American radio and television personality (1941–2022)

Patrick Goss (December 18, 1941 – March 19, 2022) was an American radio and television personality based in Washington D.C. Goss was the master technician on the television program MotorWeek from its start in 1981 until his death, where he hosted a segment called Goss' Garage, and got his start as a mechanic at Rollins Park Shell in Rockville, Maryland.

Goss would also have been seen weekly online on the Goss' Garage Radio Show on YouTube.

Goss owned and managed Goss' Garage (previously Pat Goss Car World), an automobile repair shop in Lanham-Seabrook, Maryland, in suburban Washington D.C. There he continued to help multitudes of car owners gain understanding and confidence about their cars.

From 2006 to 2008, he was heard on Talk Radio 3WT until 3WT went off the air in August 2008. He also hosted a weekend radio show about cars on WJFK-FM in Washington, DC. On his radio show, Goss answered questions regarding "automotive safety, performance and care". In addition to his radio show, he hosted a similarly formatted television talk show on TBD TV in Washington D.C. He had also been featured monthly in a live chat on The Washington Post webpage, where he answered car questions from around the world.

Additionally, he was a spokesperson for Carchex, a Hunt Valley, Maryland, based company offering lead-generation services for automobile dealers and consumer assurance services for consumers. The company primarily offers extended car warranty services.

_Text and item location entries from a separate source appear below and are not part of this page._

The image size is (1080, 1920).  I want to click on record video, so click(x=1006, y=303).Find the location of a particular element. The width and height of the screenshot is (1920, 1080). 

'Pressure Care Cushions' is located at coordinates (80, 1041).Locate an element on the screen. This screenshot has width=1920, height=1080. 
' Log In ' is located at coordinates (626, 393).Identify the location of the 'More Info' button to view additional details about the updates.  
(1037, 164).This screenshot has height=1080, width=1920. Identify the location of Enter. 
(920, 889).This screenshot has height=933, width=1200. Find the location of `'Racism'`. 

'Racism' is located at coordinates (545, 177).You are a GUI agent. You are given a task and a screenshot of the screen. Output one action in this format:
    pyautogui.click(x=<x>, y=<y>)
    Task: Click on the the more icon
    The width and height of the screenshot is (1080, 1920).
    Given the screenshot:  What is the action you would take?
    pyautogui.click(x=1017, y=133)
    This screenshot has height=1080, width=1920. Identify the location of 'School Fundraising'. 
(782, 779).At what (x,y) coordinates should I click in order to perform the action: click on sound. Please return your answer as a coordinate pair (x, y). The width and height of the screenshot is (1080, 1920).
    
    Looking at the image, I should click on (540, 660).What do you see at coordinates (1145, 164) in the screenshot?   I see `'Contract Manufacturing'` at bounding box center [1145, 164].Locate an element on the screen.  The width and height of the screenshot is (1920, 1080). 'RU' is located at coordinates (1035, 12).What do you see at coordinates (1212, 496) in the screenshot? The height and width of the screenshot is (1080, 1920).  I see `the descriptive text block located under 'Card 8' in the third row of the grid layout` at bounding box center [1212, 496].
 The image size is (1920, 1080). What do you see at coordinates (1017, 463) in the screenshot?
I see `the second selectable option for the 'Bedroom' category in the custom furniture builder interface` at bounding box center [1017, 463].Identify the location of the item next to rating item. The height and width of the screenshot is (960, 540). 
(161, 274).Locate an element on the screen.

Goss died on March 19, 2022, at the age of 80. Following the airing of the final six segments of Goss' Garage that had been filmed and a retrospective of his tenure on Motorweek, host John Davis officially retired the Goss' Garage segment. At the time of his death, Goss was one of the last surviving original cast members of Motorweek other than Davis and producer Craig Singhaus, who had originally been chosen for Goss' job, but only appeared in the show's premiere episode in that capacity. In season 42, a new car care segment, Your Drive, hosted by Audra Fordin, Logan McCombs and Dan Maffett replaced Goss' Garage.